Of what developments to be expecting, Moola comes back to the thorny issue of ESG data: “In terms of sustainable strategies, more broadly, is there's a big push towards trying to measure impact. Simultaneously, there’s an increasing distrust in a lot of the data and the widely available databases that are out there.
“You're almost at the space where if you're going to claim that something is an impact investment, the hurdle to do that is rising. As the need to measure is rising, the trust in broadly available data is falling. What you need to be able to do is demonstrate doing the bottom up work, and actually be able to demonstrate that impact from that work.”
Moola is also keen to see the “practical application” of responsible investing; looking at how such investments can be made, what are the side effects, what are the positives, and investigating how real world impact can be achieved.
She notes that these were the motivations for Ninety One joining the Net Zero Asset Managers Initiative in May 2021, but waited until five months after the organisation’s formation to join so as to ensure the firm could become signatories without making any exclusions from its portfolio.
Africa: Sleeping lion?
Moola became Ninety One’s chief sustainability officer after her investigation of South Africa’s energy system piqued her interest, exploring a market still dominated by coal power and badly in need of update. This interest was relayed to Ninety One chief executive Hendrik du Toit, who offered her the role.
While Moola may have advanced at Ninety One, South Africa’s energy has devolved into rolling blackouts, a situation generally ascribed to a combination of government corruption and infrastructure collapse.
Of this and further challenges facing the African energy sector, Moola says: “There needs to be focus on the transition holistically in emerging markets, something that is being badly neglected right now.
“Transition in emerging markets needs green infrastructure, new technologies, and decarbonisation investment by high emitting companies. Much of Africa’s energy needs are not just about decarbonisation. They need massive renewables investment, they need new power.”
This continental transition will also require outside investment. Yet the green finance market is still in its infancy in many emerging economies, which generate more than half of the world’s greenhouse gas emissions.
For example, only 29% of the $226bn of green bonds issued in emerging markets globally between 2012 and 2020 were issued outside of China. However, in September last year, the African Development Bank issued its inaugural Green Bond in the South African rand market.
By Moola’s own admission, Ninety One has previously shied away from setting portfolio decarbonisation targets. This couples with continuing to have holdings in oil and gas giants such as BP, a position recently defended by Tom Nelson, head of thematic equity within the multi-asset team at Ninety One.
However, Ninety One is warming to the notion of target setting, but only with careful consideration: “Instead of decarbonisation targets, we’ve set portfolio coverage targets," she notes.

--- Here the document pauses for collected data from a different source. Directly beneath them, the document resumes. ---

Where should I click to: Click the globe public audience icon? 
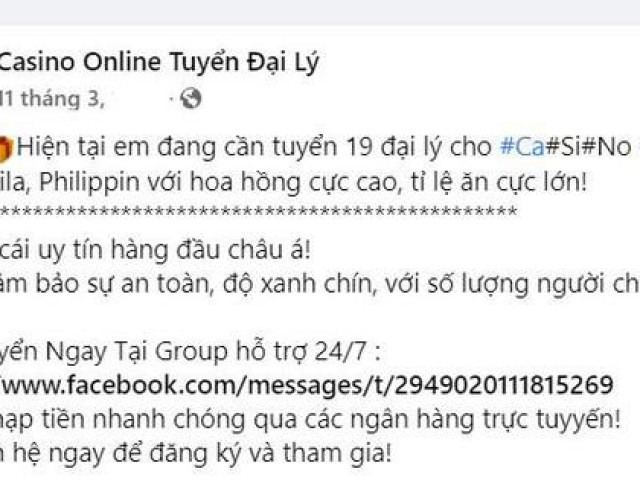[191, 98]
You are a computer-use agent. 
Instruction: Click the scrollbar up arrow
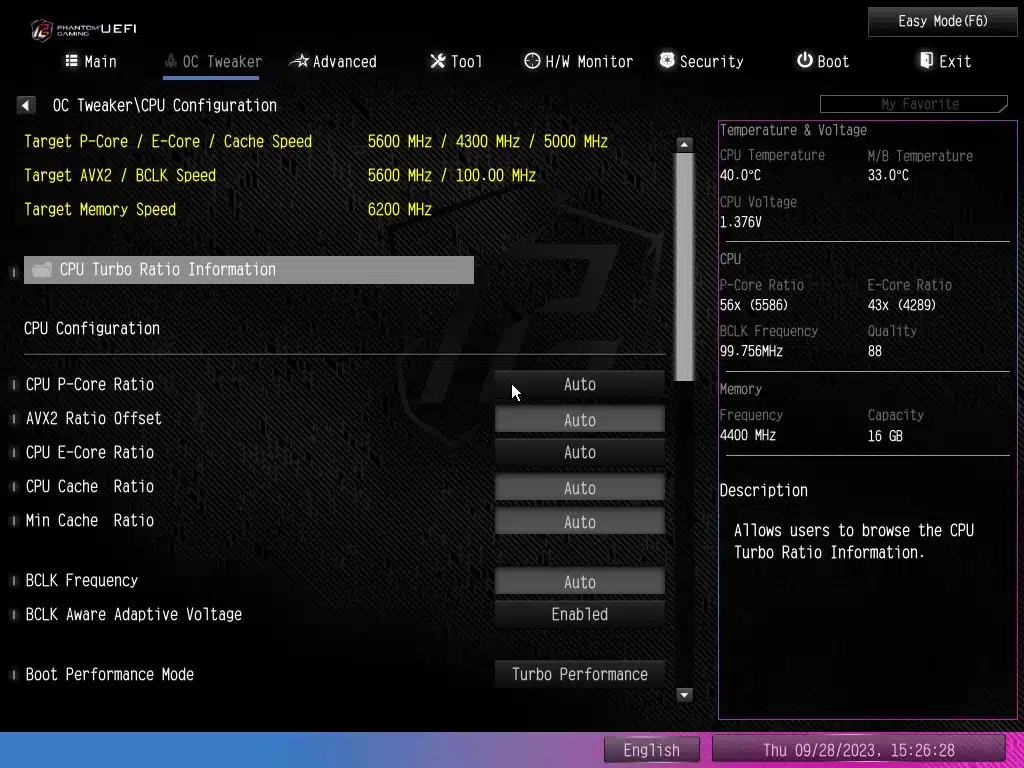click(x=684, y=145)
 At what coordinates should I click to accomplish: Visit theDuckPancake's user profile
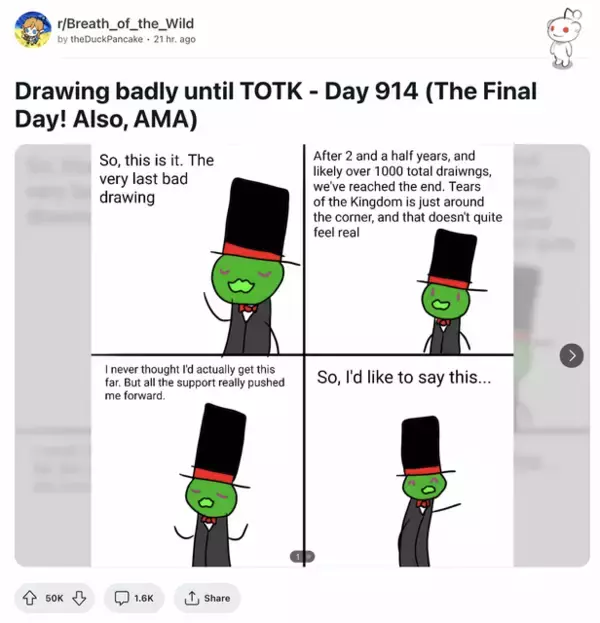pos(106,39)
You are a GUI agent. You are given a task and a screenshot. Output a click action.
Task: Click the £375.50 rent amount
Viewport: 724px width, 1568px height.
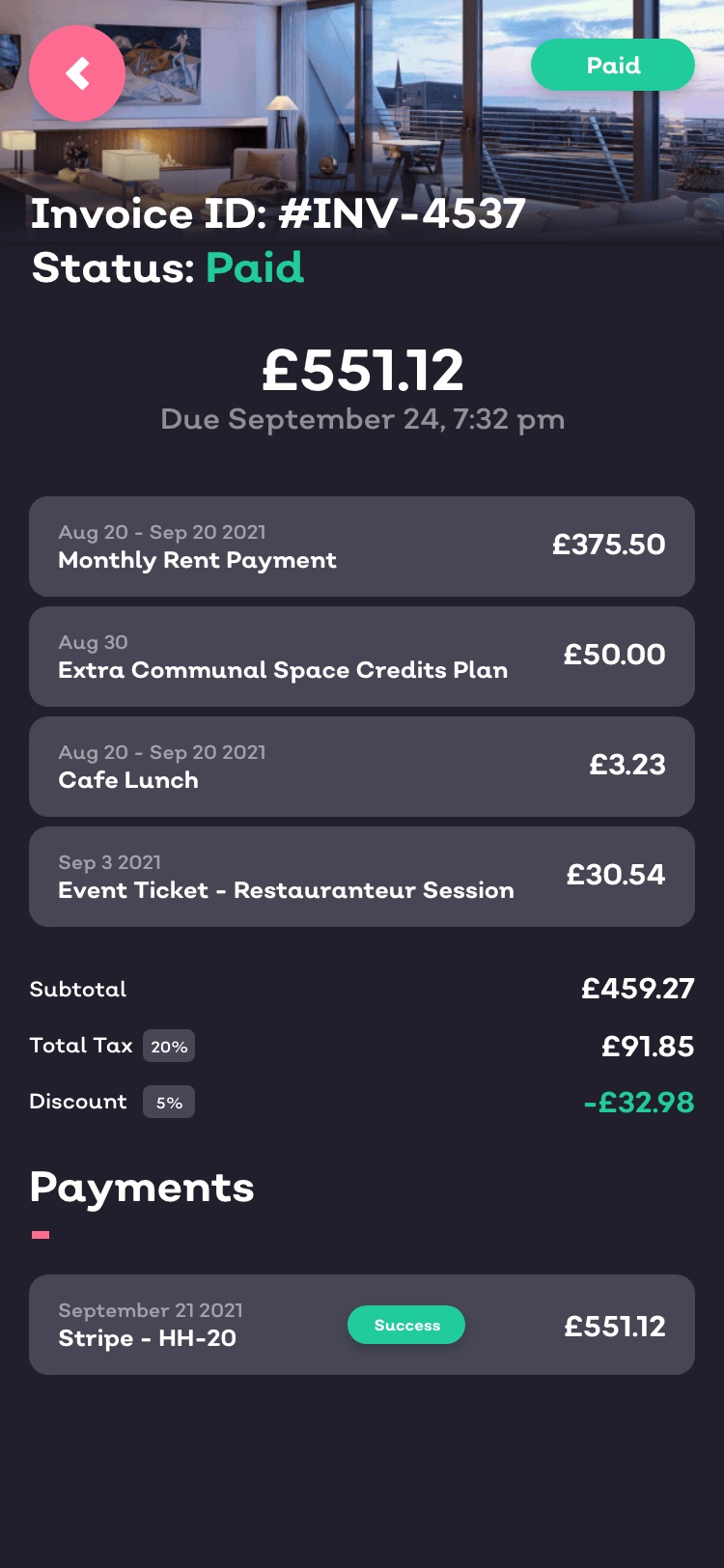[608, 545]
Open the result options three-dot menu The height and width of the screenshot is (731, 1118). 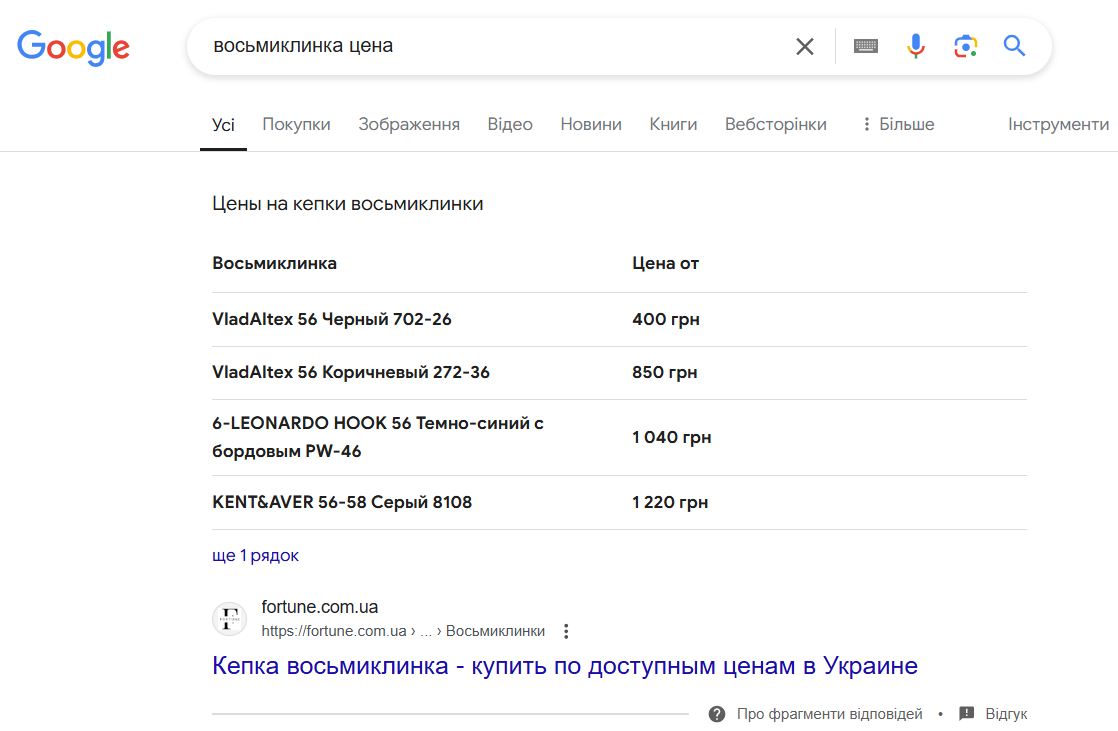[x=566, y=630]
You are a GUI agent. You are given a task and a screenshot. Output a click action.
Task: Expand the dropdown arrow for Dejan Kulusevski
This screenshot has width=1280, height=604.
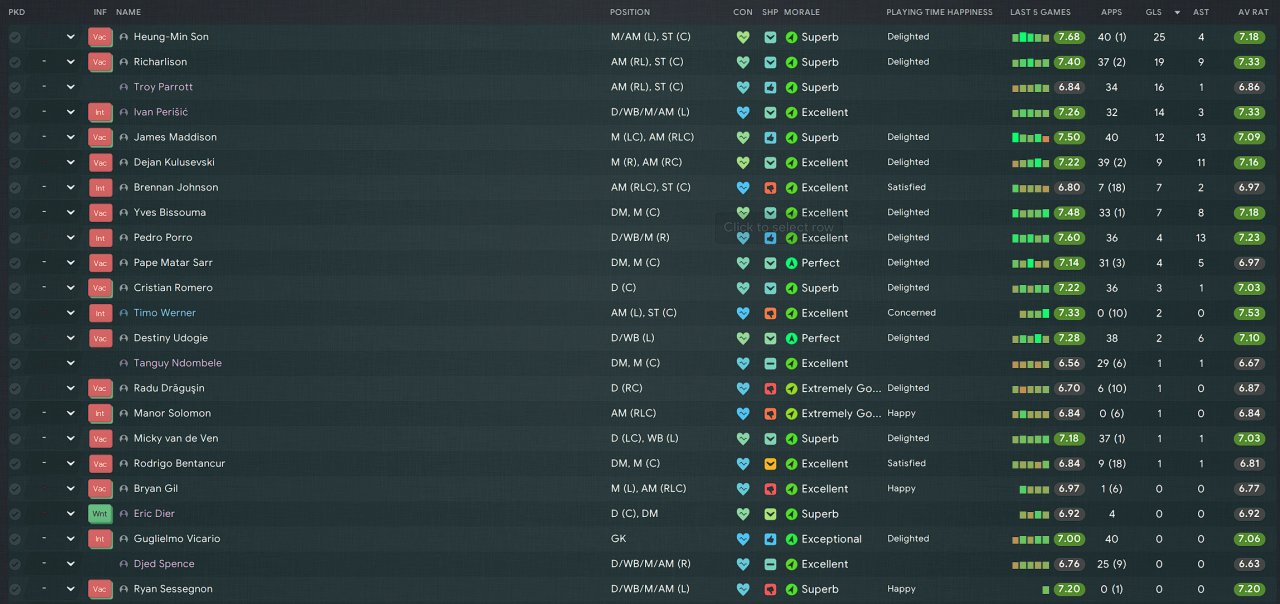coord(71,162)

"We have committed to a proportion of our corporate equity and debt holdings having Paris Agreement aligned targets. We assess not just the target, but the plans and the implementation of those plans by 2030, working particularly with the highest emitters in the Ninety One portfolio”, says Moola.
Moola also offers a case of in which setting decarbonisation targets can backfire. She refers to mining giant Anglo American finalising in 2021 a transition from thermal coal via sale of its shareholding in Columbian mine Cerrejón to Glencore, a move in part driven by shareholder pressure.
According to Moola, “many of [these shareholders] have now realised this divestment is probably not the best option in the real world” because it has led to a standalone thermal coal company where management is entirely incentivised to expand its production of such high emission fuels.